(3do) Smart Manipulation of Soft Matter for Immunobioengineering

In this poster session, I will display my research interests that can be summarized into three main themes: (1) Technology development for smart manipulation of biomaterials, (2) biological study of the interface between biomaterials and the immune system, and (3) novel immunobioengineering based on the learning from the first two topics. My previous research efforts that lead into my current research interests will be presented accordingly.

First, smart manipulation of biomaterials in micro- and nanometer scale is my research interest extended from my PhD thesis, where the novel applicability of the electrified jetting process was demonstrated for the control of materials distribution in nanometer scale. Particularly, simultaneous jetting of two or three distinct polymer solutions through jetting capillaries in a side-by-side geometry was successfully employed to create biphasic or triphasic nanocolloids. The resulting nanocolloids consist of two or more separate compartments, which generate anisotropy. Selective surface modifications and chemical reactions enhancing this anisotropy enable experiments with mammalian cells to demonstrate that these unique smart nanomaterials can potentially be useful in novel biomedical applications, namely unique drug delivery and bioimaging.

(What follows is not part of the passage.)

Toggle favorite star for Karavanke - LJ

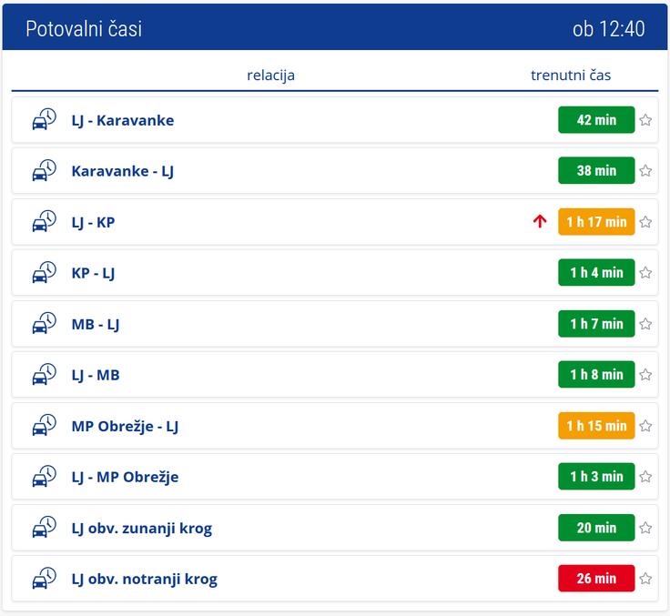(645, 171)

My research interests in biomaterials expanded to pure biological questions through my postdoctoral research experience. I was especially drawn to the immune system, because it is the gateway where the interactions between our body and biomaterials begin. While I studied spatiotemporal dynamics of T-cell receptors and related molecules in the critical T cell activation process at an unprecedented resolution, I became interested in the general principle governing cellular membrane organization and its roles in interfacing with biomaterials, which will be one of my continued efforts. For this, super-resolution fluorescent microscopy, i.e. photoactivated localization microscopy (PALM) and stochastic optical reconstruction microscopy (STORM), which I established and applied to my postdoctoral research will continuously be a powerful toolset.

Last but not least, I would like to apply the newly developed biomaterials for various immunotherapies and biological studies of immune systems in general, namely, immunobioengineering. Select topics include creating a smart depot system for the treatment of autoimmune and degenerative diseases, and employing a biohybrid of lymphocytes and multifunctional nanoparticles for directed immune trafficking.